Am gleichen 26. August erhält Präsident Daladier Hitlers Brief, in dem er schreibt, daß Deutschland von sich aus keinen Krieg gegen Frankreich eröffnen werde. Daladier und Außenminister Bonnet verfassen eine Antwort, welche die drei bekannten Positionen wiedergibt: Die Bündnistreue Frankreichs zu Polen, die Beteuerung des Friedenswillens und der Vorschlag, mit Warschau zu verhandeln.309 Erstaunlich ist, daß der Coulondre-Vorschlag mit dem Bevölkerungsaustausch in diesem Schreiben mit keinem Wort Erwähnung findet. Ansonsten ist der Brief kaum hilfreich. Präsident Daladier ergeht sich in einer langen Folge von Friedensbeteuerungen, die alle meinen: „Wir Franzosen sind friedlich, und wer den Danzig-Status anrührt, ist es nicht.“ Die französische Regierung denkt fünf Tage vor dem Krieg von sich aus nicht daran, das von ihr in Versailles mitgeschaffene deutsch-polnische Problem, den Status des Freistaates Danzig, zur Disposition zu stellen und Polen zu veranlassen, in dieser Sache einzulenken.

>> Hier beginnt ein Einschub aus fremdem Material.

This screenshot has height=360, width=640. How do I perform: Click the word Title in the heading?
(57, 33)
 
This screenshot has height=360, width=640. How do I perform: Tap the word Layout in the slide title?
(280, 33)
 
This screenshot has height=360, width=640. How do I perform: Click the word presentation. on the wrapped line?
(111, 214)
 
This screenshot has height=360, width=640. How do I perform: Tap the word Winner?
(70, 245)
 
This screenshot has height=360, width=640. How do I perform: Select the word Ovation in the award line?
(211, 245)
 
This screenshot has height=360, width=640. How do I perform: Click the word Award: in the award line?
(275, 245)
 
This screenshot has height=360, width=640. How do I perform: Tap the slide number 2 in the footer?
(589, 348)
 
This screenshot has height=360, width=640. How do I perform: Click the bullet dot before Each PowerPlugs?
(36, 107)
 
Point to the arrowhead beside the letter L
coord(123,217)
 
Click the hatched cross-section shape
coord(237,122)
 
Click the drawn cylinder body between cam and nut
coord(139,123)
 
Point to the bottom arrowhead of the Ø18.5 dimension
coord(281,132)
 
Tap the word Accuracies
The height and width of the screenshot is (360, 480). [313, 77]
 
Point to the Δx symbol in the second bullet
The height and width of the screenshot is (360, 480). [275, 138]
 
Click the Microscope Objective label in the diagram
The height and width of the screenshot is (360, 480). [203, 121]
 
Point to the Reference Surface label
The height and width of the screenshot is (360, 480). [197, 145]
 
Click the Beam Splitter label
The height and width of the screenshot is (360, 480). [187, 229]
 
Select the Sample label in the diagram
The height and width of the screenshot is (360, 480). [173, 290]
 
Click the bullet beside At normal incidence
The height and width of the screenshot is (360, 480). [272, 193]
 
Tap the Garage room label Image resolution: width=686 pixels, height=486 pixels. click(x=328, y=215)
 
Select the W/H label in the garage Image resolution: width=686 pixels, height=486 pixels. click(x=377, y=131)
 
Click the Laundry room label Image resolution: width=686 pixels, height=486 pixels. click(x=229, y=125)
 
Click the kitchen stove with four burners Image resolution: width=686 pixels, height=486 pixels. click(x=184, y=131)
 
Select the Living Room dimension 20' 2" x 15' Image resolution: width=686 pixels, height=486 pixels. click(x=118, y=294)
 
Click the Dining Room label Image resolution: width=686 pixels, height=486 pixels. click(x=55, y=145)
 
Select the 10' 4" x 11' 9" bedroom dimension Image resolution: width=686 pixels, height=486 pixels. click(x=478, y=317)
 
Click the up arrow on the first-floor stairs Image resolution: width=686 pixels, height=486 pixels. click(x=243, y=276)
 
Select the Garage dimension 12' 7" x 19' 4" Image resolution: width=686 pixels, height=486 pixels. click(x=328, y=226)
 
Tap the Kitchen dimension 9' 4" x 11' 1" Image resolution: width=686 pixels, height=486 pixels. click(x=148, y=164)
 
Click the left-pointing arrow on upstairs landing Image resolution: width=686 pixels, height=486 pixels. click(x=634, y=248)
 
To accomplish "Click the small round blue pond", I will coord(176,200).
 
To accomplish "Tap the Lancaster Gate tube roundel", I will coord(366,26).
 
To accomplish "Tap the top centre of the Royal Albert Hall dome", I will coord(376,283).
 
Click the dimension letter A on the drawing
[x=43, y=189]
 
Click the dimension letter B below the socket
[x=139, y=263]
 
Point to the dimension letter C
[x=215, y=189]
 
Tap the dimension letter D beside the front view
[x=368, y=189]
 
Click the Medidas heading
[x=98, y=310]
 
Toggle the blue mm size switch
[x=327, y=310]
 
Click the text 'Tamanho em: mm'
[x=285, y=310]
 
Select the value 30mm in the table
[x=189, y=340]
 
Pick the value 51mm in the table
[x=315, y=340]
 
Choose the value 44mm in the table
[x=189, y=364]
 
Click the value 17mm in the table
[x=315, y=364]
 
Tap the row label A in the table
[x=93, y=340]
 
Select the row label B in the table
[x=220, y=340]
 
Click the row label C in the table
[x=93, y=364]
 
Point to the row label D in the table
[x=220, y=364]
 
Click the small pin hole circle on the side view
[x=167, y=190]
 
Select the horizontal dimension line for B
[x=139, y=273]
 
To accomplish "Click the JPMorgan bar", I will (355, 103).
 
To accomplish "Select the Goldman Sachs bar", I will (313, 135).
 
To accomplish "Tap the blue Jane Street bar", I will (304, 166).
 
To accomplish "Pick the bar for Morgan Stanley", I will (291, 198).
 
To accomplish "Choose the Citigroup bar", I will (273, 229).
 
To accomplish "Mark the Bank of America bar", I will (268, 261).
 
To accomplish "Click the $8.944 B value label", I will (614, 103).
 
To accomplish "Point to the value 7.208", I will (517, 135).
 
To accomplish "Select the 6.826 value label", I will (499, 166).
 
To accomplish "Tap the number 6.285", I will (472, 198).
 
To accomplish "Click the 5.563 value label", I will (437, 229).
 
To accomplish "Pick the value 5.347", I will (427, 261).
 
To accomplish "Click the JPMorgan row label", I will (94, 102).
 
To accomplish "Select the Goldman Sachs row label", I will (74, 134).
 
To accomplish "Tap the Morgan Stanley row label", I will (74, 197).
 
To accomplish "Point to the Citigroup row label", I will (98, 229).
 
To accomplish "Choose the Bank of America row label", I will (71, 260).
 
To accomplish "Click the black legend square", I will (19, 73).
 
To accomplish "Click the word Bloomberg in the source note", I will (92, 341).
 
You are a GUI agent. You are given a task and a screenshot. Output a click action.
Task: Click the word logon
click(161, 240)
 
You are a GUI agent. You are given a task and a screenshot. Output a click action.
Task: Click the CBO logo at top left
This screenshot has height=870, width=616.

An diesem Tage wird im ostpreußischen Kreis Neidenburg eine polnische Ka-vallerieeinheit bei einem Streifzug durch deutsche Dörfer von den Soldaten einer Königsberger Artilleriebatterie gestellt. 47 Polen fallen im MG-Feuer der dort zum Schutz der deutschen Grenzbevölkerung eingesetzten Batterie.
Sonntag, der 27. August
Fünf Tage vor dem Kriegsausbruch.
In London berät das Kabinett über Hitlers ersten, in sechs Punkten formulierten Vorschlag. Im Mittelpunkt der Überlegungen steht, daß der für gestern erwartete Einmarsch der deutschen Wehrmacht in Polen ausgeblieben ist. Man sieht darin ein Zurückweichen Hitlers vor der eigenen Politik der Unnachgiebigkeit310, statt es als Entgegenkommen zu bewerten. Sobald Dahlems in London eintrifft, wird er hinzugezogen. Die Herren prüfen Hitlers Offerte Punkt für Punkt. Dann wird vereinbart, daß der schwedische Vermittler an Stelle Hendersons mit der englischen Antwort nach Berlin zu Hitler fliegt, dessen Reaktion darauf sofort nach London übermittelt, damit die Londoner Regierung dann erneut beraten kann.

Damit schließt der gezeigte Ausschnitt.